Print all of the data below word for word, leaving every line unchanged.
******************************
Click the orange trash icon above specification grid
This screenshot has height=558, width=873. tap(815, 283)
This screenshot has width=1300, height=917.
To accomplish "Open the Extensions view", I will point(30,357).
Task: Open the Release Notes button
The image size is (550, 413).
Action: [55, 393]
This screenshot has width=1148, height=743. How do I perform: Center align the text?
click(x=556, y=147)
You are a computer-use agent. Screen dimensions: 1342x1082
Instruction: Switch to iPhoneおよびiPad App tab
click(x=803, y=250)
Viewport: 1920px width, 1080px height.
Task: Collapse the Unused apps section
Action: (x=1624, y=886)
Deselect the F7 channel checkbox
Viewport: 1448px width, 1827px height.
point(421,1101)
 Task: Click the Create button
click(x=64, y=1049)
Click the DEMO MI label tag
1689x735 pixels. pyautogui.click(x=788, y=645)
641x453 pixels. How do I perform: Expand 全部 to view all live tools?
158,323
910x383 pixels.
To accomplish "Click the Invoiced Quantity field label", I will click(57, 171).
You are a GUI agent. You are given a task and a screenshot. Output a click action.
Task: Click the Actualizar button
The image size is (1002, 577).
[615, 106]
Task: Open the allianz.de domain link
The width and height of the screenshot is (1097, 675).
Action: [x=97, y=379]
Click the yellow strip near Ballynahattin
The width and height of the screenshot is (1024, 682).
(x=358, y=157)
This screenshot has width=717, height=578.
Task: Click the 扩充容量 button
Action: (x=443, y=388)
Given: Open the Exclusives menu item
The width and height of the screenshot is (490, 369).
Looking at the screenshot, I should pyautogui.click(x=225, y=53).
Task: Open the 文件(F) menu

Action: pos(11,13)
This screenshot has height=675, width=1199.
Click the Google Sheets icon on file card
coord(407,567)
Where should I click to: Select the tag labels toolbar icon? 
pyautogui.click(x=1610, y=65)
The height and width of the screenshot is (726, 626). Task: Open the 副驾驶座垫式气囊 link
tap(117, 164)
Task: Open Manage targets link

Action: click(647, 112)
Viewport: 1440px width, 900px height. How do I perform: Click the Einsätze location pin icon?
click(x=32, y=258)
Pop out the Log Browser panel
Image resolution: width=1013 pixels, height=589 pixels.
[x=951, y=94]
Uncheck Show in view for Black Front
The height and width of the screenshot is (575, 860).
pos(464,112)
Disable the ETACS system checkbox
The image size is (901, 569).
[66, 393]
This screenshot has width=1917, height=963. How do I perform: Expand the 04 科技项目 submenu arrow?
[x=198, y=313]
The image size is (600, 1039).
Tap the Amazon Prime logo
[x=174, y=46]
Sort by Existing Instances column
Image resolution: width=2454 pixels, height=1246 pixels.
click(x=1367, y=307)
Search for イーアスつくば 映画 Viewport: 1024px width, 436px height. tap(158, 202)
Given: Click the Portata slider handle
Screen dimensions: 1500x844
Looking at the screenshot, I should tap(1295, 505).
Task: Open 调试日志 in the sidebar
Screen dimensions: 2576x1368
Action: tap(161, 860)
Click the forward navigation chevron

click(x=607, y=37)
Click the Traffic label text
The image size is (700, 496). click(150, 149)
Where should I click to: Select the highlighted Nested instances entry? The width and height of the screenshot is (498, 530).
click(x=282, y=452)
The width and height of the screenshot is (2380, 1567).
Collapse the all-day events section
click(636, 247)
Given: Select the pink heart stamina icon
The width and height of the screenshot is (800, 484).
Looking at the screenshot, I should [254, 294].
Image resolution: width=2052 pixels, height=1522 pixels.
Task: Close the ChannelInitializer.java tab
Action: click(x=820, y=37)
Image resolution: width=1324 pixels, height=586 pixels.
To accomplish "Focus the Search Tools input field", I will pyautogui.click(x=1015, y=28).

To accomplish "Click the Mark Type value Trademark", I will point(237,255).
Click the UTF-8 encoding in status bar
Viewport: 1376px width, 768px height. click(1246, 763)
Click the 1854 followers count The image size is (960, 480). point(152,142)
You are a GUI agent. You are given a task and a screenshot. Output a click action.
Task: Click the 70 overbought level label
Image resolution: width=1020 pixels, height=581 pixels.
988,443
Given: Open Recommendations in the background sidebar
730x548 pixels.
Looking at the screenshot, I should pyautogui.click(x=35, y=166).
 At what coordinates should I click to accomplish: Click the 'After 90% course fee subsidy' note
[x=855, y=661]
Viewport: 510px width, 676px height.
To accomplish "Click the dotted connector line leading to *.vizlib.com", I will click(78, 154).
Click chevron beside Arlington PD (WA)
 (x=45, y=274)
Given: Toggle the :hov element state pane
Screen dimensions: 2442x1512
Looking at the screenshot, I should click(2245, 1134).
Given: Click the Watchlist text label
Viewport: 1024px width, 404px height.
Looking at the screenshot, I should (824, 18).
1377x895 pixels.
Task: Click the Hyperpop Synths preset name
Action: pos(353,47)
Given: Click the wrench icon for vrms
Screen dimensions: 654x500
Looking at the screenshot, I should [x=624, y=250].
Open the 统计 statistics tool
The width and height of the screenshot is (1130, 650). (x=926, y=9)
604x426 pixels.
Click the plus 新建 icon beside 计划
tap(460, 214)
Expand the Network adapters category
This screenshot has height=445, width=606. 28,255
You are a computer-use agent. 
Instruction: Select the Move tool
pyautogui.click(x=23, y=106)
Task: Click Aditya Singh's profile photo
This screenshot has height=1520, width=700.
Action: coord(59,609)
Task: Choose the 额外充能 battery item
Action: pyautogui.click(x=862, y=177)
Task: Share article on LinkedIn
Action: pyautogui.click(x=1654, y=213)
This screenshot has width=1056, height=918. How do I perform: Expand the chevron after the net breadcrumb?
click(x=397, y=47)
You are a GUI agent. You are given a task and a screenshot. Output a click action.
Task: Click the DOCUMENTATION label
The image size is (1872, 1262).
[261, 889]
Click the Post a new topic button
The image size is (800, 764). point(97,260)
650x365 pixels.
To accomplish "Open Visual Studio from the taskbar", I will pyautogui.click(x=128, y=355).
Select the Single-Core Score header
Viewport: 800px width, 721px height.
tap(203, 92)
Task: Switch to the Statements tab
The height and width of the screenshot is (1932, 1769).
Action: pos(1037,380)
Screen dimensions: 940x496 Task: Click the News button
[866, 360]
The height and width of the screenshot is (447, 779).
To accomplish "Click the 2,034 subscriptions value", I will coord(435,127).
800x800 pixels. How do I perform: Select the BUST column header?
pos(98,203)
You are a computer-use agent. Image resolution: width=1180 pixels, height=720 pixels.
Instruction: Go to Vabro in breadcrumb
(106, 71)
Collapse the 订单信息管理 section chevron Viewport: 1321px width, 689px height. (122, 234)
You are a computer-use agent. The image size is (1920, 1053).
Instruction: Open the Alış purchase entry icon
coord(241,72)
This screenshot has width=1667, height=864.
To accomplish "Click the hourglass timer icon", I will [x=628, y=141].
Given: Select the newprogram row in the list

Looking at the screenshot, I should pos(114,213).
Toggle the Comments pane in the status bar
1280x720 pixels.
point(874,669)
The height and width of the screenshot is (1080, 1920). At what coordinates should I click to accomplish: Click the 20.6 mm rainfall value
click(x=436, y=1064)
******************************
• OUTPUT OF THE EXERCISE
Click the orange trash icon above specification grid
This screenshot has height=558, width=873. tap(815, 283)
This screenshot has width=1300, height=917.
To accomplish "Open the Extensions view", I will point(30,357).
Task: Open the Release Notes button
The image size is (550, 413).
Action: [55, 393]
This screenshot has width=1148, height=743. How do I perform: Center align the text?
click(x=556, y=147)
You are a computer-use agent. Screen dimensions: 1342x1082
Instruction: Switch to iPhoneおよびiPad App tab
click(x=803, y=250)
Viewport: 1920px width, 1080px height.
Task: Collapse the Unused apps section
Action: (x=1624, y=886)
Deselect the F7 channel checkbox
Viewport: 1448px width, 1827px height.
point(421,1101)
 Task: Click the Create button
click(x=64, y=1049)
Click the DEMO MI label tag
1689x735 pixels. pyautogui.click(x=788, y=645)
641x453 pixels. How do I perform: Expand 全部 to view all live tools?
158,323
910x383 pixels.
To accomplish "Click the Invoiced Quantity field label", I will click(57, 171).
You are a GUI agent. You are given a task and a screenshot. Output a click action.
Task: Click the Actualizar button
The image size is (1002, 577).
[615, 106]
Task: Open the allianz.de domain link
The width and height of the screenshot is (1097, 675).
Action: [x=97, y=379]
Click the yellow strip near Ballynahattin
The width and height of the screenshot is (1024, 682).
(x=358, y=157)
This screenshot has width=717, height=578.
Task: Click the 扩充容量 button
Action: (x=443, y=388)
Given: Open the Exclusives menu item
The width and height of the screenshot is (490, 369).
Looking at the screenshot, I should pyautogui.click(x=225, y=53).
Task: Open the 文件(F) menu

Action: pos(11,13)
This screenshot has height=675, width=1199.
Click the Google Sheets icon on file card
coord(407,567)
Where should I click to: Select the tag labels toolbar icon? 
pyautogui.click(x=1610, y=65)
The height and width of the screenshot is (726, 626). Task: Open the 副驾驶座垫式气囊 link
tap(117, 164)
Task: Open Manage targets link

Action: click(647, 112)
Viewport: 1440px width, 900px height. How do I perform: Click the Einsätze location pin icon?
click(x=32, y=258)
Pop out the Log Browser panel
Image resolution: width=1013 pixels, height=589 pixels.
[x=951, y=94]
Uncheck Show in view for Black Front
The height and width of the screenshot is (575, 860).
pos(464,112)
Disable the ETACS system checkbox
The image size is (901, 569).
[66, 393]
This screenshot has width=1917, height=963. How do I perform: Expand the 04 科技项目 submenu arrow?
[x=198, y=313]
The image size is (600, 1039).
Tap the Amazon Prime logo
[x=174, y=46]
Sort by Existing Instances column
Image resolution: width=2454 pixels, height=1246 pixels.
click(x=1367, y=307)
Search for イーアスつくば 映画 Viewport: 1024px width, 436px height. tap(158, 202)
Given: Click the Portata slider handle
Screen dimensions: 1500x844
Looking at the screenshot, I should tap(1295, 505).
Task: Open 调试日志 in the sidebar
Screen dimensions: 2576x1368
Action: tap(161, 860)
Click the forward navigation chevron

click(x=607, y=37)
Click the Traffic label text
The image size is (700, 496). click(150, 149)
Where should I click to: Select the highlighted Nested instances entry? The width and height of the screenshot is (498, 530).
click(x=282, y=452)
The width and height of the screenshot is (2380, 1567).
Collapse the all-day events section
click(636, 247)
Given: Select the pink heart stamina icon
The width and height of the screenshot is (800, 484).
Looking at the screenshot, I should [254, 294].
Image resolution: width=2052 pixels, height=1522 pixels.
Task: Close the ChannelInitializer.java tab
Action: click(x=820, y=37)
Image resolution: width=1324 pixels, height=586 pixels.
To accomplish "Focus the Search Tools input field", I will pyautogui.click(x=1015, y=28).

To accomplish "Click the Mark Type value Trademark", I will point(237,255).
Click the UTF-8 encoding in status bar
Viewport: 1376px width, 768px height. click(1246, 763)
Click the 1854 followers count The image size is (960, 480). point(152,142)
You are a GUI agent. You are given a task and a screenshot. Output a click action.
Task: Click the 70 overbought level label
Image resolution: width=1020 pixels, height=581 pixels.
988,443
Given: Open Recommendations in the background sidebar
730x548 pixels.
Looking at the screenshot, I should pyautogui.click(x=35, y=166).
 At what coordinates should I click to accomplish: Click the 'After 90% course fee subsidy' note
[x=855, y=661]
Viewport: 510px width, 676px height.
To accomplish "Click the dotted connector line leading to *.vizlib.com", I will click(78, 154).
Click chevron beside Arlington PD (WA)
 (x=45, y=274)
Given: Toggle the :hov element state pane
Screen dimensions: 2442x1512
Looking at the screenshot, I should click(2245, 1134).
Given: Click the Watchlist text label
Viewport: 1024px width, 404px height.
Looking at the screenshot, I should (824, 18).
1377x895 pixels.
Task: Click the Hyperpop Synths preset name
Action: pos(353,47)
Given: Click the wrench icon for vrms
Screen dimensions: 654x500
Looking at the screenshot, I should [x=624, y=250].
Open the 统计 statistics tool
The width and height of the screenshot is (1130, 650). (x=926, y=9)
604x426 pixels.
Click the plus 新建 icon beside 计划
tap(460, 214)
Expand the Network adapters category
This screenshot has height=445, width=606. 28,255
You are a computer-use agent. 
Instruction: Select the Move tool
pyautogui.click(x=23, y=106)
Task: Click Aditya Singh's profile photo
This screenshot has height=1520, width=700.
Action: coord(59,609)
Task: Choose the 额外充能 battery item
Action: pyautogui.click(x=862, y=177)
Task: Share article on LinkedIn
Action: pyautogui.click(x=1654, y=213)
This screenshot has width=1056, height=918. How do I perform: Expand the chevron after the net breadcrumb?
click(x=397, y=47)
You are a GUI agent. You are given a task and a screenshot. Output a click action.
Task: Click the DOCUMENTATION label
The image size is (1872, 1262).
[261, 889]
Click the Post a new topic button
The image size is (800, 764). point(97,260)
650x365 pixels.
To accomplish "Open Visual Studio from the taskbar", I will pyautogui.click(x=128, y=355).
Select the Single-Core Score header
Viewport: 800px width, 721px height.
tap(203, 92)
Task: Switch to the Statements tab
The height and width of the screenshot is (1932, 1769).
Action: pos(1037,380)
Screen dimensions: 940x496 Task: Click the News button
[866, 360]
The height and width of the screenshot is (447, 779).
To accomplish "Click the 2,034 subscriptions value", I will coord(435,127).
800x800 pixels. How do I perform: Select the BUST column header?
pos(98,203)
You are a computer-use agent. Image resolution: width=1180 pixels, height=720 pixels.
Instruction: Go to Vabro in breadcrumb
(106, 71)
Collapse the 订单信息管理 section chevron Viewport: 1321px width, 689px height. (122, 234)
You are a computer-use agent. The image size is (1920, 1053).
Instruction: Open the Alış purchase entry icon
coord(241,72)
This screenshot has width=1667, height=864.
To accomplish "Click the hourglass timer icon", I will [x=628, y=141].
Given: Select the newprogram row in the list

Looking at the screenshot, I should pos(114,213).
Toggle the Comments pane in the status bar
1280x720 pixels.
point(874,669)
The height and width of the screenshot is (1080, 1920). At what coordinates should I click to accomplish: Click the 20.6 mm rainfall value
click(x=436, y=1064)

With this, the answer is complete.